Created by the author.

Just when I thought that this blog could not be any more about addressing big questions of linguistics and other humanistic disciplines, I found myself thinking about what a language is. As a linguist, yes, I could invent some arbitrary definition for you, but I’m not going to that. Instead, I decided to write this cheesy dialog (loosely based on real-life dialogs I had) outlining my train of thought about this topic.

Acquaintance: Oh, so you speak Serbo-Croatian?

Me: Well, yes and no. I speak Croatian.

Acquaintance: Ok, but what’s the difference? Serbian and Croatian must be the same language, no?

Me: In terms of linguistic similarities you could say they are like American and British English, but there is a big difference. Due to many complex fortunate and less fortunate historical outcomes, American and British people want to keep referring to their languages by the same name, but Croatian and Serbian people do not.

Acquaintance: So, it’s more of a political and not a linguistic decision on what counts as a separate language in this case?

Me: Yes, but that doesn’t make it less valid. The name “Serbo-Croatian” was also a political choice. In fact, very few languages are called a language based on “purely linguistic” decisions. We linguists don’t have good definitions of language either.

Acquaintance: How come?

Me: Well, if it was up to us we would call every regional variety a new language, as we do in parts of the world that didn’t succumb to the politics of deciding what is a language and what is a dialect.

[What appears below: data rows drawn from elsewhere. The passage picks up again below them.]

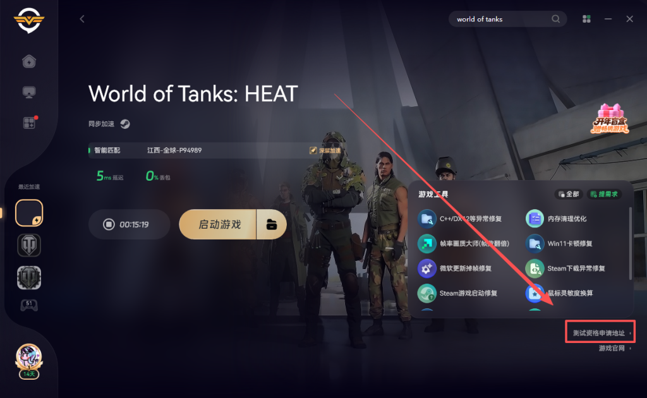Viewport: 647px width, 398px height.
Task: Open the home icon in sidebar
Action: tap(29, 61)
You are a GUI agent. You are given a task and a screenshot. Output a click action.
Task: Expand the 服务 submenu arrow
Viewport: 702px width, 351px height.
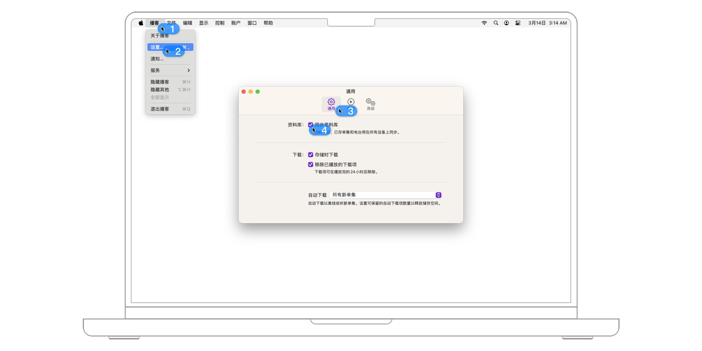(188, 70)
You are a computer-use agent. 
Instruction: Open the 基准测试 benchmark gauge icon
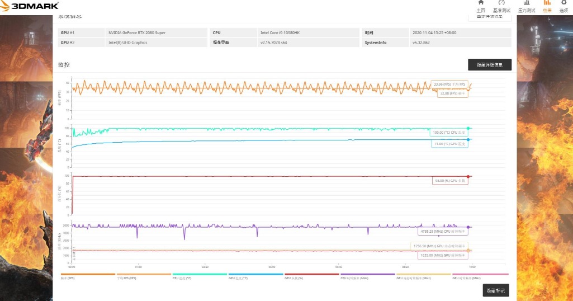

Let me tell you about a conversation I had with a friend the other day:

I literally had this discussion over breakfast, so this is a very appropriate photo. (Created by the author).

Friend: What language is spoken in Vanuatu?

Me: Well, the national language is Bislama, but linguists count more than 130 indigenous languages spoken.

Friend: Wow, that’s so much for such a small country,* the linguistic diversity is so much higher there than here in Europe.

*Population of 307,815 people.

Me: Well, we do have a lot of “dialects” in every single European language.

Friend: Yeah, but they are dialects…

Me: But many of them are not even mutually intelligible, take a person from two different regions in Italy or Germany and they probably won’t be able to communicate in their “dialects”. On the other hand, a Spanish and a Portuguese speaker, as speakers of two different languages, will probably have a much more successful communication than that.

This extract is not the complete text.